INSTRUCTIONS TO FOLLOW: Please repeat the following listing word for word, every line from start to finish.

## Begin

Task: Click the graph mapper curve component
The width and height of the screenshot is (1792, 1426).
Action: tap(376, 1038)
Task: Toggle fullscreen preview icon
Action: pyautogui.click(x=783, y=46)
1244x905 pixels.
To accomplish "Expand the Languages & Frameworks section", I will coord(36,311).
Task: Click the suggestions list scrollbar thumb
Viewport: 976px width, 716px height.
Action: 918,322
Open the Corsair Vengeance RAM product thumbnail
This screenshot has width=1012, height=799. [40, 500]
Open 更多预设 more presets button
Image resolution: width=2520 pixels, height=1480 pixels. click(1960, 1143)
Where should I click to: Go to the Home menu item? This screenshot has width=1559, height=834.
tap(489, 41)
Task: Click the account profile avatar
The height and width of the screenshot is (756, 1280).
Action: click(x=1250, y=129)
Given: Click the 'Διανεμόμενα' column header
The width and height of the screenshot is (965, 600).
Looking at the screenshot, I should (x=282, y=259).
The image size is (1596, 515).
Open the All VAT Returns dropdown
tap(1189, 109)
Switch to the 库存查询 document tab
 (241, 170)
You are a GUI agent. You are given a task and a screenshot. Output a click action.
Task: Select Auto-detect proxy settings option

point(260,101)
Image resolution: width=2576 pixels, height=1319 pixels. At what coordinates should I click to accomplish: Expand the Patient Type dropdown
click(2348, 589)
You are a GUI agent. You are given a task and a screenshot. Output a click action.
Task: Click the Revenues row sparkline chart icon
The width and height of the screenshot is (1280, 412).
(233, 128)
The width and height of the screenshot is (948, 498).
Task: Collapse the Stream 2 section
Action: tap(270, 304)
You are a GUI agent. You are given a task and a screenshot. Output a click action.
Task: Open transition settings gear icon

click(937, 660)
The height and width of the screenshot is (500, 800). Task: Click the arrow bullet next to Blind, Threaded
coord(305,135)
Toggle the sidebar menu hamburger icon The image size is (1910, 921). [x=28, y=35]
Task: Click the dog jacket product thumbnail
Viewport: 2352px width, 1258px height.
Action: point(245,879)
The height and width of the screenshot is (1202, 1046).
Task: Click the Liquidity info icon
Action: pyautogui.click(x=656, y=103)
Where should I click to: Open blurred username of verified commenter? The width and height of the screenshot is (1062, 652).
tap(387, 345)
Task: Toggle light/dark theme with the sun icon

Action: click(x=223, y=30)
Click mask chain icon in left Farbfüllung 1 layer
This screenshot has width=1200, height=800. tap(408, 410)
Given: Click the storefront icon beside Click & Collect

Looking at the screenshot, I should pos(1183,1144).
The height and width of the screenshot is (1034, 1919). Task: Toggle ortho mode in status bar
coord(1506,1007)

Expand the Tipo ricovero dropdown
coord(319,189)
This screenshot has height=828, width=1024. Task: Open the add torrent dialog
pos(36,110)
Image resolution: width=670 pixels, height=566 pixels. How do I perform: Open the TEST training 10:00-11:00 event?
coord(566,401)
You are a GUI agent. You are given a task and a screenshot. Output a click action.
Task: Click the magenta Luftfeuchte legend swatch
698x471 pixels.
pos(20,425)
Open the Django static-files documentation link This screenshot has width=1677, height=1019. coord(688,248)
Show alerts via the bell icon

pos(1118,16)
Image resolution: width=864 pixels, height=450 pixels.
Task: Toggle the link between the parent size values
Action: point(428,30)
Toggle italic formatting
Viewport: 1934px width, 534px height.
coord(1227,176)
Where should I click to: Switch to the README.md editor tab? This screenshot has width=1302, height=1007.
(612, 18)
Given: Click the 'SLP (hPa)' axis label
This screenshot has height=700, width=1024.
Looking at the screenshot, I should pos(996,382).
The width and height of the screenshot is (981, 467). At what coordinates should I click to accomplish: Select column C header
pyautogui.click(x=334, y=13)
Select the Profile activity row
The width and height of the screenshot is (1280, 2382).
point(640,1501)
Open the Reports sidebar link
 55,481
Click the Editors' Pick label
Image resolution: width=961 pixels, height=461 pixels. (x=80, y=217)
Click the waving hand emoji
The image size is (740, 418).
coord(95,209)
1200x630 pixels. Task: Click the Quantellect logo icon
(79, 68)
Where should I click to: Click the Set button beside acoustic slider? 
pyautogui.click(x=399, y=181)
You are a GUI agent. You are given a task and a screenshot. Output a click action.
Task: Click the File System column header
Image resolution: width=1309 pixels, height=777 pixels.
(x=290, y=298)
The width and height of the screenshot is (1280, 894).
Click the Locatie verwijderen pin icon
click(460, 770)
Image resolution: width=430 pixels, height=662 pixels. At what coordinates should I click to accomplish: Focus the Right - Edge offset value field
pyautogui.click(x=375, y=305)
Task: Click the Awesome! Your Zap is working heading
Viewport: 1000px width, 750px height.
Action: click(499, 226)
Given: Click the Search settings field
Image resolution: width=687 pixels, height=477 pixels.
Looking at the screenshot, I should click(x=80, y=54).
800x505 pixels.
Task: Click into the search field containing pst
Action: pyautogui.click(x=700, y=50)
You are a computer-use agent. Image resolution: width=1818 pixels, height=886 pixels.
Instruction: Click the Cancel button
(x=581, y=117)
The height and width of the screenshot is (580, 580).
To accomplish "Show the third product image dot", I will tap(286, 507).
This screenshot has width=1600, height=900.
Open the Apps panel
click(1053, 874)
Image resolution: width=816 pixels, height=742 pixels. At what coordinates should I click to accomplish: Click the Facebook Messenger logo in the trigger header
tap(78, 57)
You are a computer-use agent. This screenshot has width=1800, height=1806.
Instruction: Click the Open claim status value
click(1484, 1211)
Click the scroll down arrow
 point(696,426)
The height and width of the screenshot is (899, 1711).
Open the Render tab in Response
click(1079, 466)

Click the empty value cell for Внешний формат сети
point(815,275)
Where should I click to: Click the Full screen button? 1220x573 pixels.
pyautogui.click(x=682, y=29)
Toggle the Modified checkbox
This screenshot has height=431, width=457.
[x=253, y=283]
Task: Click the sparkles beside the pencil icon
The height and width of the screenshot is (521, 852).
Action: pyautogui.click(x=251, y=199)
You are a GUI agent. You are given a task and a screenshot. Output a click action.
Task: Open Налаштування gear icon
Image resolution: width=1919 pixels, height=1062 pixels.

## End

THE SOLUTION:
Task: Click the graph mapper curve component
The width and height of the screenshot is (1792, 1426).
Action: tap(376, 1038)
Task: Toggle fullscreen preview icon
Action: pyautogui.click(x=783, y=46)
1244x905 pixels.
To accomplish "Expand the Languages & Frameworks section", I will coord(36,311).
Task: Click the suggestions list scrollbar thumb
Viewport: 976px width, 716px height.
Action: 918,322
Open the Corsair Vengeance RAM product thumbnail
This screenshot has width=1012, height=799. [40, 500]
Open 更多预设 more presets button
Image resolution: width=2520 pixels, height=1480 pixels. click(1960, 1143)
Where should I click to: Go to the Home menu item? This screenshot has width=1559, height=834.
tap(489, 41)
Task: Click the account profile avatar
The height and width of the screenshot is (756, 1280).
Action: click(x=1250, y=129)
Given: Click the 'Διανεμόμενα' column header
The width and height of the screenshot is (965, 600).
Looking at the screenshot, I should (x=282, y=259).
The image size is (1596, 515).
Open the All VAT Returns dropdown
tap(1189, 109)
Switch to the 库存查询 document tab
 (241, 170)
You are a GUI agent. You are given a task and a screenshot. Output a click action.
Task: Select Auto-detect proxy settings option

point(260,101)
Image resolution: width=2576 pixels, height=1319 pixels. At what coordinates should I click to accomplish: Expand the Patient Type dropdown
click(2348, 589)
You are a GUI agent. You are given a task and a screenshot. Output a click action.
Task: Click the Revenues row sparkline chart icon
The width and height of the screenshot is (1280, 412).
(233, 128)
The width and height of the screenshot is (948, 498).
Task: Collapse the Stream 2 section
Action: tap(270, 304)
You are a GUI agent. You are given a task and a screenshot. Output a click action.
Task: Open transition settings gear icon

click(937, 660)
The height and width of the screenshot is (500, 800). Task: Click the arrow bullet next to Blind, Threaded
coord(305,135)
Toggle the sidebar menu hamburger icon The image size is (1910, 921). [x=28, y=35]
Task: Click the dog jacket product thumbnail
Viewport: 2352px width, 1258px height.
Action: point(245,879)
The height and width of the screenshot is (1202, 1046).
Task: Click the Liquidity info icon
Action: pyautogui.click(x=656, y=103)
Where should I click to: Open blurred username of verified commenter? The width and height of the screenshot is (1062, 652).
tap(387, 345)
Task: Toggle light/dark theme with the sun icon

Action: click(x=223, y=30)
Click mask chain icon in left Farbfüllung 1 layer
This screenshot has width=1200, height=800. tap(408, 410)
Given: Click the storefront icon beside Click & Collect

Looking at the screenshot, I should pos(1183,1144).
The height and width of the screenshot is (1034, 1919). Task: Toggle ortho mode in status bar
coord(1506,1007)

Expand the Tipo ricovero dropdown
coord(319,189)
This screenshot has height=828, width=1024. Task: Open the add torrent dialog
pos(36,110)
Image resolution: width=670 pixels, height=566 pixels. How do I perform: Open the TEST training 10:00-11:00 event?
coord(566,401)
You are a GUI agent. You are given a task and a screenshot. Output a click action.
Task: Click the magenta Luftfeuchte legend swatch
698x471 pixels.
pos(20,425)
Open the Django static-files documentation link This screenshot has width=1677, height=1019. coord(688,248)
Show alerts via the bell icon

pos(1118,16)
Image resolution: width=864 pixels, height=450 pixels.
Task: Toggle the link between the parent size values
Action: point(428,30)
Toggle italic formatting
Viewport: 1934px width, 534px height.
coord(1227,176)
Where should I click to: Switch to the README.md editor tab? This screenshot has width=1302, height=1007.
(612, 18)
Given: Click the 'SLP (hPa)' axis label
This screenshot has height=700, width=1024.
Looking at the screenshot, I should pos(996,382).
The width and height of the screenshot is (981, 467). At what coordinates should I click to accomplish: Select column C header
pyautogui.click(x=334, y=13)
Select the Profile activity row
The width and height of the screenshot is (1280, 2382).
point(640,1501)
Open the Reports sidebar link
 55,481
Click the Editors' Pick label
Image resolution: width=961 pixels, height=461 pixels. (x=80, y=217)
Click the waving hand emoji
The image size is (740, 418).
coord(95,209)
1200x630 pixels. Task: Click the Quantellect logo icon
(79, 68)
Where should I click to: Click the Set button beside acoustic slider? 
pyautogui.click(x=399, y=181)
You are a GUI agent. You are given a task and a screenshot. Output a click action.
Task: Click the File System column header
Image resolution: width=1309 pixels, height=777 pixels.
(x=290, y=298)
The width and height of the screenshot is (1280, 894).
Click the Locatie verwijderen pin icon
click(460, 770)
Image resolution: width=430 pixels, height=662 pixels. At what coordinates should I click to accomplish: Focus the Right - Edge offset value field
pyautogui.click(x=375, y=305)
Task: Click the Awesome! Your Zap is working heading
Viewport: 1000px width, 750px height.
Action: click(499, 226)
Given: Click the Search settings field
Image resolution: width=687 pixels, height=477 pixels.
Looking at the screenshot, I should click(x=80, y=54).
800x505 pixels.
Task: Click into the search field containing pst
Action: pyautogui.click(x=700, y=50)
You are a computer-use agent. Image resolution: width=1818 pixels, height=886 pixels.
Instruction: Click the Cancel button
(x=581, y=117)
The height and width of the screenshot is (580, 580).
To accomplish "Show the third product image dot", I will tap(286, 507).
This screenshot has width=1600, height=900.
Open the Apps panel
click(1053, 874)
Image resolution: width=816 pixels, height=742 pixels. At what coordinates should I click to accomplish: Click the Facebook Messenger logo in the trigger header
tap(78, 57)
You are a computer-use agent. This screenshot has width=1800, height=1806.
Instruction: Click the Open claim status value
click(1484, 1211)
Click the scroll down arrow
 point(696,426)
The height and width of the screenshot is (899, 1711).
Open the Render tab in Response
click(1079, 466)

Click the empty value cell for Внешний формат сети
point(815,275)
Where should I click to: Click the Full screen button? 1220x573 pixels.
pyautogui.click(x=682, y=29)
Toggle the Modified checkbox
This screenshot has height=431, width=457.
[x=253, y=283]
Task: Click the sparkles beside the pencil icon
The height and width of the screenshot is (521, 852).
Action: pyautogui.click(x=251, y=199)
You are a GUI agent. You are given a task and a screenshot. Output a click action.
Task: Open Налаштування gear icon
Image resolution: width=1919 pixels, height=1062 pixels.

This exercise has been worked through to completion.